[TASK DESCRIPTION] Please echo the items between the line holding "Image resolution: width=1000" and the line holding "will (96, 402).", inclusive, and nothing else.

[DATA ENTRIES]
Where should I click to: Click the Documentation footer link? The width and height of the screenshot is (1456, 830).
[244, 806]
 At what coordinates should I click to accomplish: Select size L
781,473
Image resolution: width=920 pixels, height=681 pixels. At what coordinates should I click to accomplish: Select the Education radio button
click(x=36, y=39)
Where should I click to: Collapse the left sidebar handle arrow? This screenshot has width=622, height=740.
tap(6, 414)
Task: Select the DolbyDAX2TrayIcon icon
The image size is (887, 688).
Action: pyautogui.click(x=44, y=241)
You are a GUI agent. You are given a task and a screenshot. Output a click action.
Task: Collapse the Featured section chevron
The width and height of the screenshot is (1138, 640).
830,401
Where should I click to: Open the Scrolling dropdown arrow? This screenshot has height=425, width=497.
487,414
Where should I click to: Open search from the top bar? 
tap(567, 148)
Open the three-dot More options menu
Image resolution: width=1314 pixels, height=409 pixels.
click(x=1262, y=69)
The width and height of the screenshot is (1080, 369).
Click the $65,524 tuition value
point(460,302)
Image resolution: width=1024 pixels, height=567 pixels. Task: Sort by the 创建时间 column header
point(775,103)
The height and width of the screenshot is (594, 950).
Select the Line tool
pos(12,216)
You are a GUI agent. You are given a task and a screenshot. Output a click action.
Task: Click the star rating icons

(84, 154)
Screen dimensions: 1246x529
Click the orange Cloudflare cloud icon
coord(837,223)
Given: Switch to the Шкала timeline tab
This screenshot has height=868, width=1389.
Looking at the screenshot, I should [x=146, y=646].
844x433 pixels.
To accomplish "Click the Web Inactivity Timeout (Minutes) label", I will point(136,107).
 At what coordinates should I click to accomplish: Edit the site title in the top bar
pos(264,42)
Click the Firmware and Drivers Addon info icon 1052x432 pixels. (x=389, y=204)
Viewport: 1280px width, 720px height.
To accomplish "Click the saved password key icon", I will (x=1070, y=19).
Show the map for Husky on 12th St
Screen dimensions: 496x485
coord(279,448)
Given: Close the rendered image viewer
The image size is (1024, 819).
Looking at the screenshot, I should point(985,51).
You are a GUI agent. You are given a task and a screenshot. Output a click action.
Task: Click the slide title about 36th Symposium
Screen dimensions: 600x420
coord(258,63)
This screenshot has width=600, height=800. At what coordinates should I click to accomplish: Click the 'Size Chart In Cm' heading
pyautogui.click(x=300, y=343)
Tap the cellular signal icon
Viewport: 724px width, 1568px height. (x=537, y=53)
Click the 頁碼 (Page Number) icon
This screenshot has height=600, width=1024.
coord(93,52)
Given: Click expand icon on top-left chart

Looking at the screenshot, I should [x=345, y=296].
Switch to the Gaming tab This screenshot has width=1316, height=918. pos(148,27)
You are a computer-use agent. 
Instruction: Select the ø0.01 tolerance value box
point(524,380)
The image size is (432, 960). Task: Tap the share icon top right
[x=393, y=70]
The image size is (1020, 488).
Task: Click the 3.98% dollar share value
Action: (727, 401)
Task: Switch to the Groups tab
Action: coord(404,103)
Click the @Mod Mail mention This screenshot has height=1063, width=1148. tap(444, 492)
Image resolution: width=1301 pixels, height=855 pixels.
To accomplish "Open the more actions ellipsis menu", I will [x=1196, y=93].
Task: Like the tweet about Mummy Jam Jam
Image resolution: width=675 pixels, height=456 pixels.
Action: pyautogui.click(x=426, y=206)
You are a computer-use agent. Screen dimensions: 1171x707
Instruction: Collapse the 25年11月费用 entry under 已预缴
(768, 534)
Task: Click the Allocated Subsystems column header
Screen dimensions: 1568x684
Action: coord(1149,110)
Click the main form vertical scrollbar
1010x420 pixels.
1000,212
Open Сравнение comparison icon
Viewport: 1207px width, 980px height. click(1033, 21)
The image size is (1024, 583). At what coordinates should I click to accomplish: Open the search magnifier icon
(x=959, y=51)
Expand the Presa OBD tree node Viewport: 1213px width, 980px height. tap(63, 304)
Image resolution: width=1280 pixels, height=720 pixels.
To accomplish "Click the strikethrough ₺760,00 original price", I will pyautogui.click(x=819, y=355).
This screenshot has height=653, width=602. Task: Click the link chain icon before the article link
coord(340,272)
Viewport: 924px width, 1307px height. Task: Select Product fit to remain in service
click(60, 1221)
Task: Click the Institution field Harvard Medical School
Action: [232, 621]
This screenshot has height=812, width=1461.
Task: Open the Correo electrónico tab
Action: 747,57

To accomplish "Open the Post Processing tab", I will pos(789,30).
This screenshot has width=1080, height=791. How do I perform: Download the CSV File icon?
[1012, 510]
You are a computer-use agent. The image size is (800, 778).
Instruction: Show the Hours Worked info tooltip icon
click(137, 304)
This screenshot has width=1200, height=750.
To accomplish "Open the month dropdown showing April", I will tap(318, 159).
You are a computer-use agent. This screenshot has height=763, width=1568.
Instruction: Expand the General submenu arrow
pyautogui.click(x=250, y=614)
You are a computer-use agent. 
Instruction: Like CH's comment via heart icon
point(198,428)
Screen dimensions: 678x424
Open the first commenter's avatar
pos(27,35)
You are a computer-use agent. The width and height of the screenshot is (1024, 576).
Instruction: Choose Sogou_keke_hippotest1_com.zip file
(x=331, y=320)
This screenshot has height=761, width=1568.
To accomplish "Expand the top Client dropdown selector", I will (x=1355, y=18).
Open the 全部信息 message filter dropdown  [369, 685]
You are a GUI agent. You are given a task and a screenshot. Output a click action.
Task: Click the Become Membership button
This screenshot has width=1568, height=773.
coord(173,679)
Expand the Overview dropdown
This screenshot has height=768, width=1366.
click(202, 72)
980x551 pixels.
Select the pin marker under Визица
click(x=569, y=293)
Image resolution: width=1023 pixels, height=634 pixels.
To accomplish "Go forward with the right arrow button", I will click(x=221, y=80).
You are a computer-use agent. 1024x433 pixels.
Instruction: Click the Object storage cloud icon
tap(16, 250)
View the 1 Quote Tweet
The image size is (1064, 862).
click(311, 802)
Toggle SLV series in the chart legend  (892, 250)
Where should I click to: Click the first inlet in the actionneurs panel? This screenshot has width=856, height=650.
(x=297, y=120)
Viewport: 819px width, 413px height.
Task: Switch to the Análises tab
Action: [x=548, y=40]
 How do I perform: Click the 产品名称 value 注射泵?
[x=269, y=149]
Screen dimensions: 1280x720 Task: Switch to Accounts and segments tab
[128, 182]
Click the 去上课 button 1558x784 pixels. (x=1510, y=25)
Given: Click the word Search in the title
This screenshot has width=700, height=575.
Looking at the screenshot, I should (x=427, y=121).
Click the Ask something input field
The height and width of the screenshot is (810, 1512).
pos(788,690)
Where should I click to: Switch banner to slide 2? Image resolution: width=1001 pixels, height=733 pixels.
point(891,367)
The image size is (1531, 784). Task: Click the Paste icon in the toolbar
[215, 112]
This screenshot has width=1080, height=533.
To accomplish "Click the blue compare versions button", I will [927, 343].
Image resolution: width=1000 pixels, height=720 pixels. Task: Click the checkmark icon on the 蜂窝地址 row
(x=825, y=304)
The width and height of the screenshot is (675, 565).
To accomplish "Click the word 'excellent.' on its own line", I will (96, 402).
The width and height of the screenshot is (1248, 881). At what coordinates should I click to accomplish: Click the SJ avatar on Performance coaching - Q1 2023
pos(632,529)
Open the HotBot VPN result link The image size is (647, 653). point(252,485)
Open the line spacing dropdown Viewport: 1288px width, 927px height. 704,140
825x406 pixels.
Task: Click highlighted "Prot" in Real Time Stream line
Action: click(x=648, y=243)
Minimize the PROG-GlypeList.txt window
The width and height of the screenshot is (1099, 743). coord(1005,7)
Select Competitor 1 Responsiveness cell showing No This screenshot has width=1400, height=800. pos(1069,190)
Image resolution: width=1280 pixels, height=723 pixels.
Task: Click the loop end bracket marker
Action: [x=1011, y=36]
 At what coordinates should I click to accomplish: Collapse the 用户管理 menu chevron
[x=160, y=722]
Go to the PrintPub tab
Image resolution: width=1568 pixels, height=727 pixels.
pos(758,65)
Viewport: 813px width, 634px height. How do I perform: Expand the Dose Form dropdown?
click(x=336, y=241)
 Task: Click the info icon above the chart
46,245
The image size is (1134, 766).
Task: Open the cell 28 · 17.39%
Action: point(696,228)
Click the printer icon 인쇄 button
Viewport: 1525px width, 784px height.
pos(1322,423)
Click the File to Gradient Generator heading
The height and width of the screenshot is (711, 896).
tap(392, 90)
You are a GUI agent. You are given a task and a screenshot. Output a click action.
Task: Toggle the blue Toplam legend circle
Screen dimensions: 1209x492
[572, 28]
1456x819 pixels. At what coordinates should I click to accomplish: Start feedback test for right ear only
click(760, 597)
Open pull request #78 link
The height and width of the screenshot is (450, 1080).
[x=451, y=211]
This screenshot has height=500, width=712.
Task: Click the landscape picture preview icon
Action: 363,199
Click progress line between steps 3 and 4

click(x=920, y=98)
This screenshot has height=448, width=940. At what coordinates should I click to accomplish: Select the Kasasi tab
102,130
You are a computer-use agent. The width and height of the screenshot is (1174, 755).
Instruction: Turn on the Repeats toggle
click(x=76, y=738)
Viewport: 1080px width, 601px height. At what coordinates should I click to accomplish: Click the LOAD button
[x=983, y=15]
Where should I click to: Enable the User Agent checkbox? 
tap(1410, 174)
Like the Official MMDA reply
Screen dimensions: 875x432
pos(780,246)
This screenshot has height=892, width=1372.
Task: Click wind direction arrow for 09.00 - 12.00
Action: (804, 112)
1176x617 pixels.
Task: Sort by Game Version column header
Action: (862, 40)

[TASK OUTPUT]
Image resolution: width=1000 pixels, height=720 pixels. Task: Click the checkmark icon on the 蜂窝地址 row
(x=825, y=304)
The width and height of the screenshot is (675, 565).
To accomplish "Click the word 'excellent.' on its own line", I will (96, 402).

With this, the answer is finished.